*Task:* Present the rows below as a numbered list, skipping any blank lines and omitting the pictures.

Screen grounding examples
[start]

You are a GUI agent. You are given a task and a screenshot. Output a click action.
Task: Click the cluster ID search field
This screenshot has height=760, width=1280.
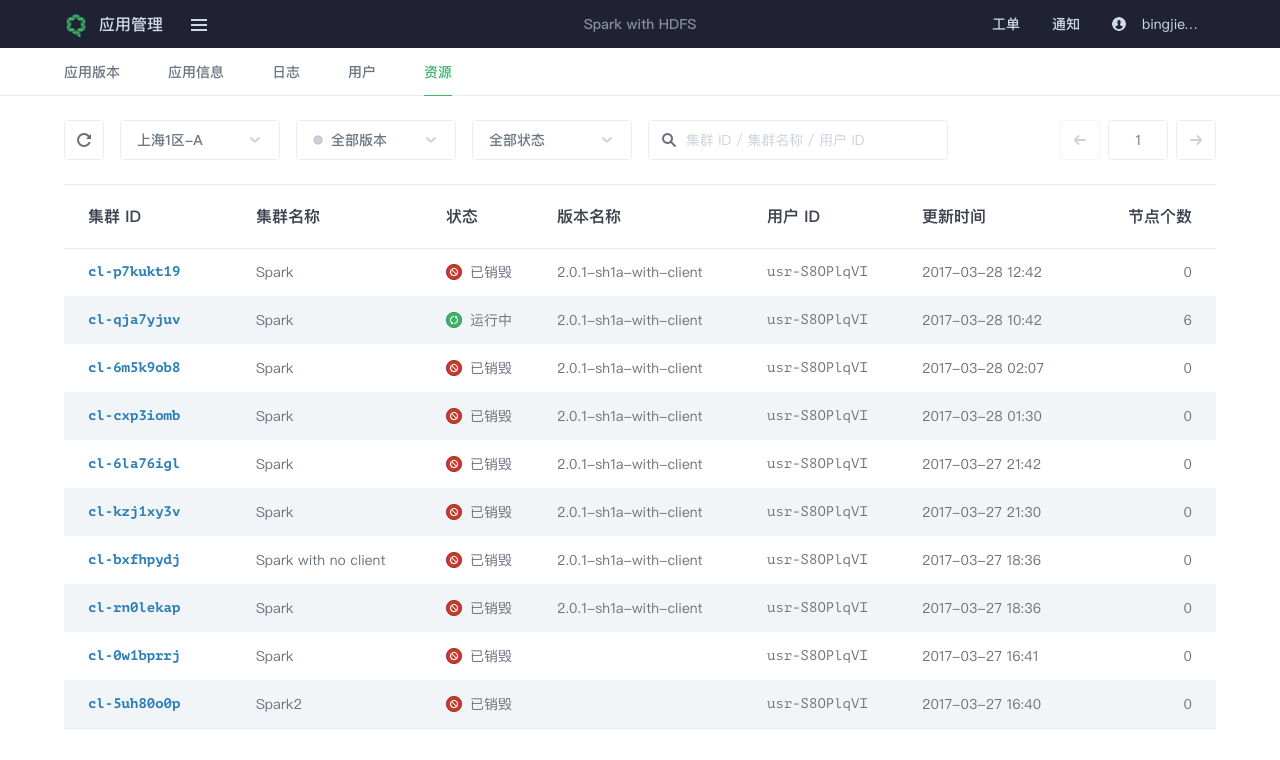810,140
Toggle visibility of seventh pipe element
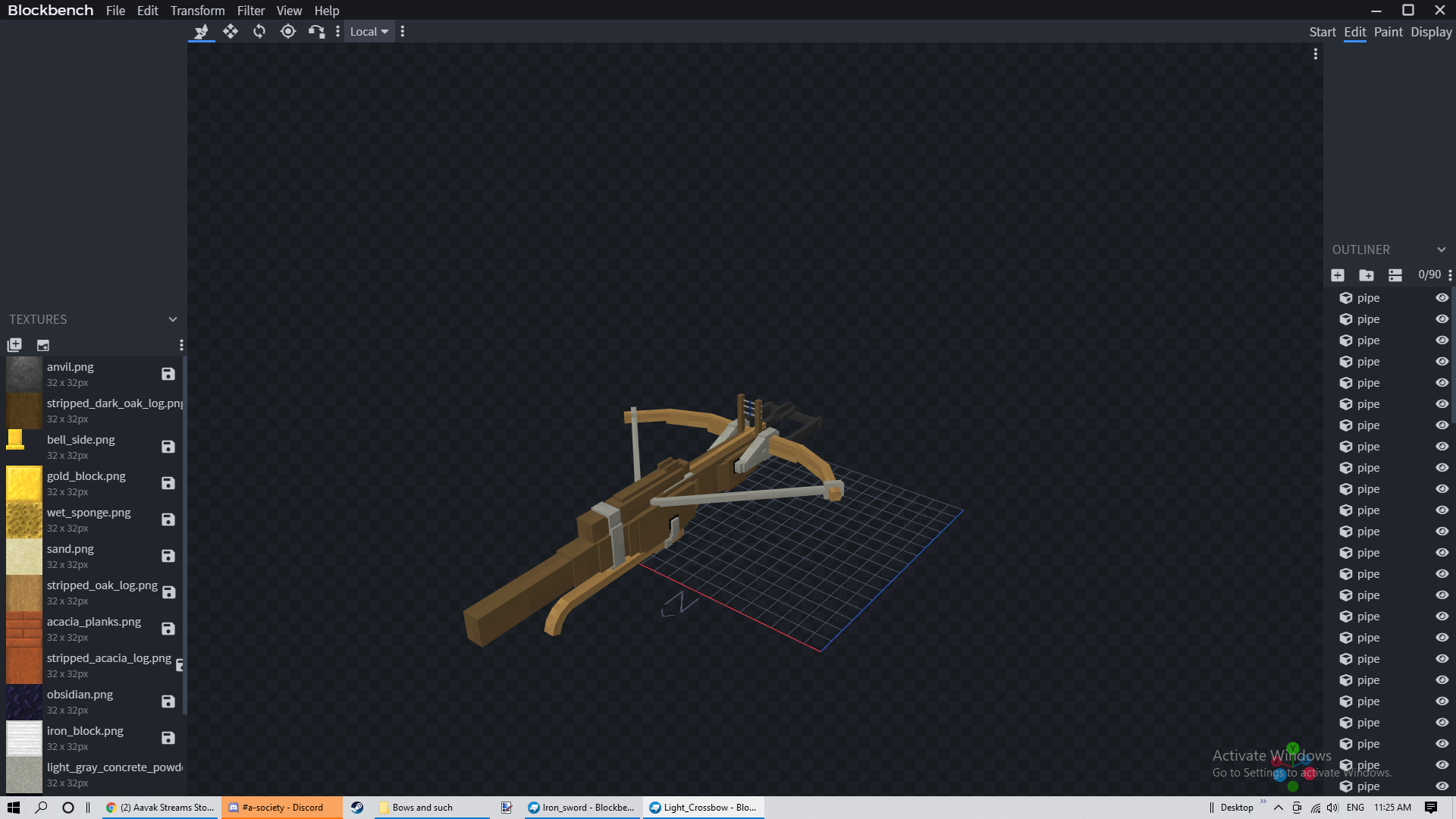 pos(1442,425)
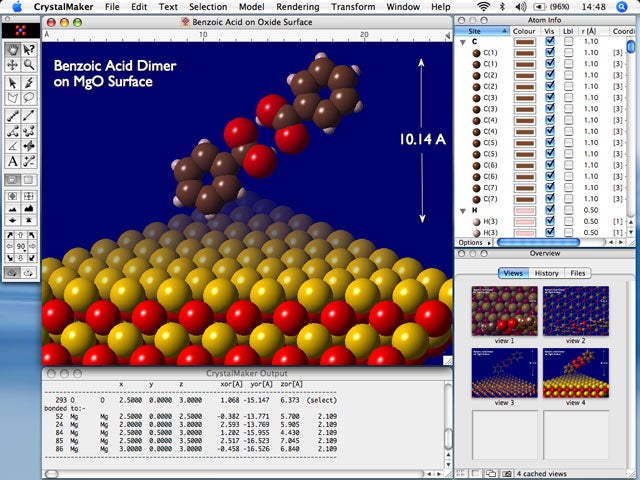Collapse the C atom group
Image resolution: width=640 pixels, height=480 pixels.
462,43
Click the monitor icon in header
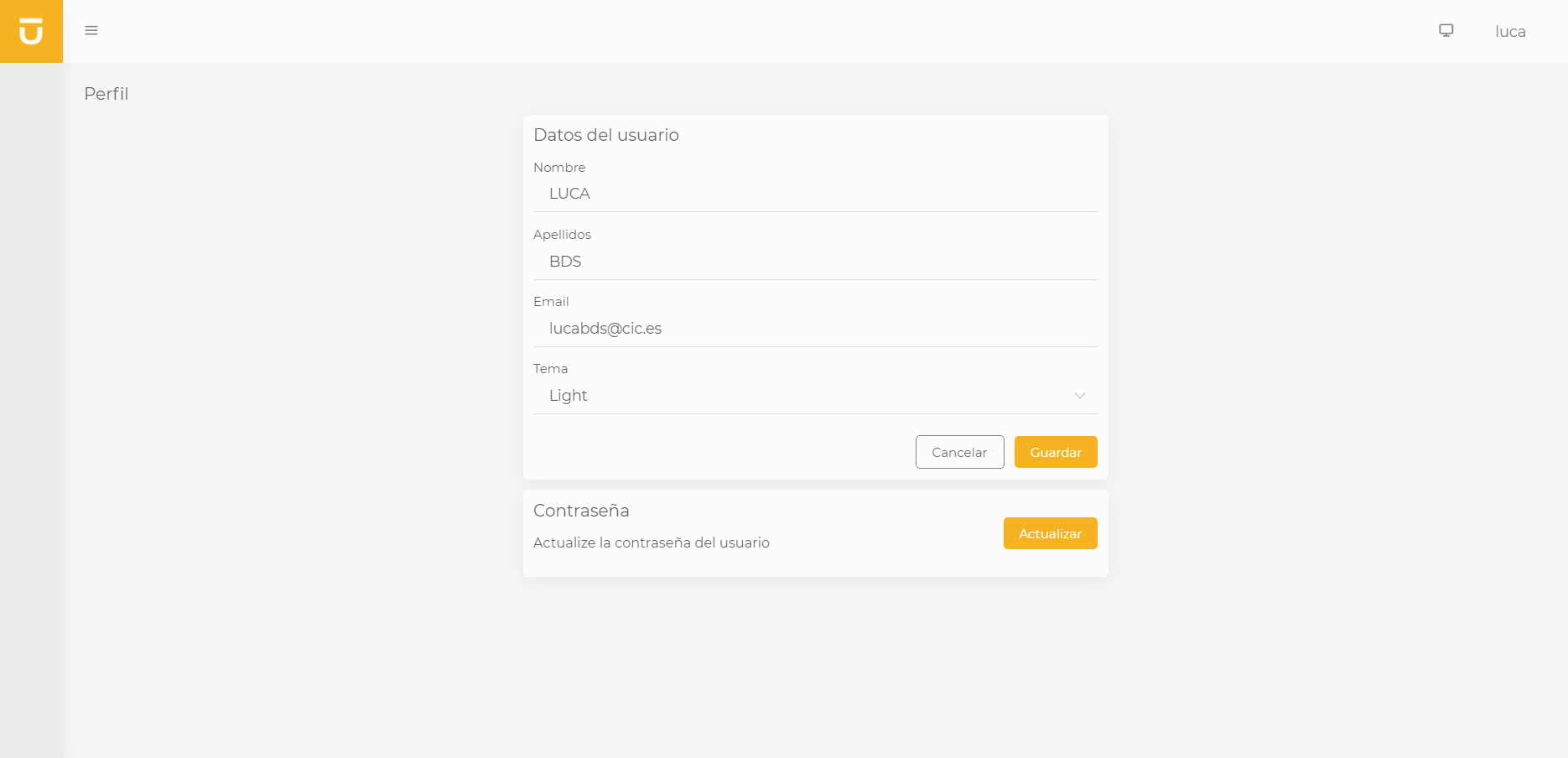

[end]

*The answer:*
1. You are a GUI agent. You are given a task and a screenshot. Output a click action.
2. Task: Click the cluster ID search field
3. This screenshot has height=760, width=1280.
4. 810,140
5. Toggle visibility of seventh pipe element
6.  pos(1442,425)
7. Collapse the C atom group
8. Image resolution: width=640 pixels, height=480 pixels.
9. 462,43
10. Click the monitor icon in header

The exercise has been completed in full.